Learning representations for peptides containing non-canonical amino acids (ncAAs).
This repository provides the implementation, pretrained models, and training pipeline for the paper:
"Similarity-Enhanced Representation Learning of Non-Canonical Amino Acids for Therapeutic Peptide Modeling"
Chencheng Xu et al., 2025
Standard protein language models are typically trained only on canonical amino acids, which limits their capacity to model peptides containing ncAAs.
This project introduces SinCAA, a framework that integrates a 3D conformational similarity metric into a graph transformer trained with dual objectives—contrastive learning and masked-node reconstruction—to generate transferable molecular embeddings capable of generalizing from individual ncAAs to complete peptides.
SinCAA demonstrates strong performance across multiple downstream tasks, including peptide binding affinity prediction, cell-penetrating ability estimation, and protein–peptide binding site prediction. Notably, it achieves substantial improvements over existing methods and exhibits remarkable zero-shot generalization, underscoring its potential to accelerate therapeutic peptide discovery.
To ensure reproducibility, all dependencies required for SinCAA can be installed via the provided environment.yml file. Follow the steps below to create and activate the environment.
conda env create -f environment.yml ; conda activate sincaa
SinCAA relies on OpenFold for feature extraction. Please follow the official OpenFold installation instructions to install it properly.
The pretrained weights for SinCAA are available at:
data/results/n1_weight0.1_innl2_both/
To generate embeddings for peptides or amino acids from a CSV file containing molecular representations in the SMILES column, execute the following command:
python -m Tools.generate_emb_from_smiles \
--csv_path path_to_file.csv \
--pretrained_dir data/results/n1_weight0.1_innl2_both/ \
--save_path save_path.pt
Here:
-
--csv_path specifies the path to the input CSV file (e.g., data/examples/exam_csv.csv).
-
--pretrained_dir provides the directory containing the pretrained SinCAA model weights.
-
--save_path defines the output path for saving the generated embeddings. The file is a PyTorch serialized object saved with torch.save and can be loaded in Python using torch.load.

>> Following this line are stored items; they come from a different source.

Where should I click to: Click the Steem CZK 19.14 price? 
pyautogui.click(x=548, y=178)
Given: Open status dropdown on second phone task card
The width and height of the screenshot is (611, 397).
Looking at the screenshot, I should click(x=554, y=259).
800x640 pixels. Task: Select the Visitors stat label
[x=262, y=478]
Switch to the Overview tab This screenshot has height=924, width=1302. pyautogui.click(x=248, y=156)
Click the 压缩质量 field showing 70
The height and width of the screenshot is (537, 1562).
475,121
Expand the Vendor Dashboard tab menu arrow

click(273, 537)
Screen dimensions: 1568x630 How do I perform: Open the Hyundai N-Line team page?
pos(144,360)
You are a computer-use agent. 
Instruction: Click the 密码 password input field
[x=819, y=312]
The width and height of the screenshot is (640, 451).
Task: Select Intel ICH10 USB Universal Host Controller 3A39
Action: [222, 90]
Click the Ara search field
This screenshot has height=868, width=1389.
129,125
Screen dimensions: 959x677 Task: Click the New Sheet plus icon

The structure of the SinCAA repository is as follows:
SinCAA/
├── data/ # Datasets and pretrained model weights
│ ├── AAList/ # Non-canonical amino acids for model pretrianing
│ ├── examples/ # Examples to show model inputs
│ └── results/ # Model outputs and pretrained weights
│ └── n1_weight0.1_innl2_both/
│
├── Tools/ # Utility scripts and helper functions
│ ├── generate_emb_from_smiles.py # Generate embeddings from SMILES strings
│ └── build_sim_aa.py # Generate similar amino acids
├── Experiments/ # Code for downstream experiments
│ ├── 0_benchmark # Cell penetration ability prediction
│ └── 1_ppb # Protein-peptide binding prediction
│
├── utils/ # Utility functions for similarity calculations and data preparation
│ ├── data_utils.py # Data loader utilities
│ ├── data_constants.py # Constants for data preparation
│ ├── align_utils.py # Utilities for protein chain alignment
│ ├── amino_acid.py # Amino acid feature extraction utilities
│ ├── feats_acid.py # Protein feature preprocessing utilities
│ ├── rigid_utils.py # Utilities for rigid structure handling
│ ├── similarity_utils.py # Utilities for conformational similarity calculation
│ ├── train_utils.py # Utilities for model training
│ └── build_sim_aa.py # Generate similar amino acids
│
├── models/ # Model architectures
│ └── sincaa.py
│
├── figs/ # Figures for README
│
├── scripts/ # Shell scripts for training
│ ├── split_data.py # Utilities for model training
│ └── train.sh
│
├── environment.yml # Dependencies
├── README.md # Project overview and usage instructions
└── LICENSE # License information
Download the ZINC15 10M dataset from the official website. Split the training and validation datasets:
python scripts/split_data.py path_to_zinc_data
Start model training:
bash scripts/train.sh
To calculate the similarity between a pair of non-canonical amino acids A and B:
from utils.similarity_utils import get_space_distance
grid_size = 1 # Recommended values: 0.5, 1, or 2
num_samples = 20 # Recommended: 20 or higher
similarity = get_space_distance(A, B, grid_size, num_samples=num_samples)
print(similarity)
For experiments related to downstream applications, please refer to the README in each folder under experiments/.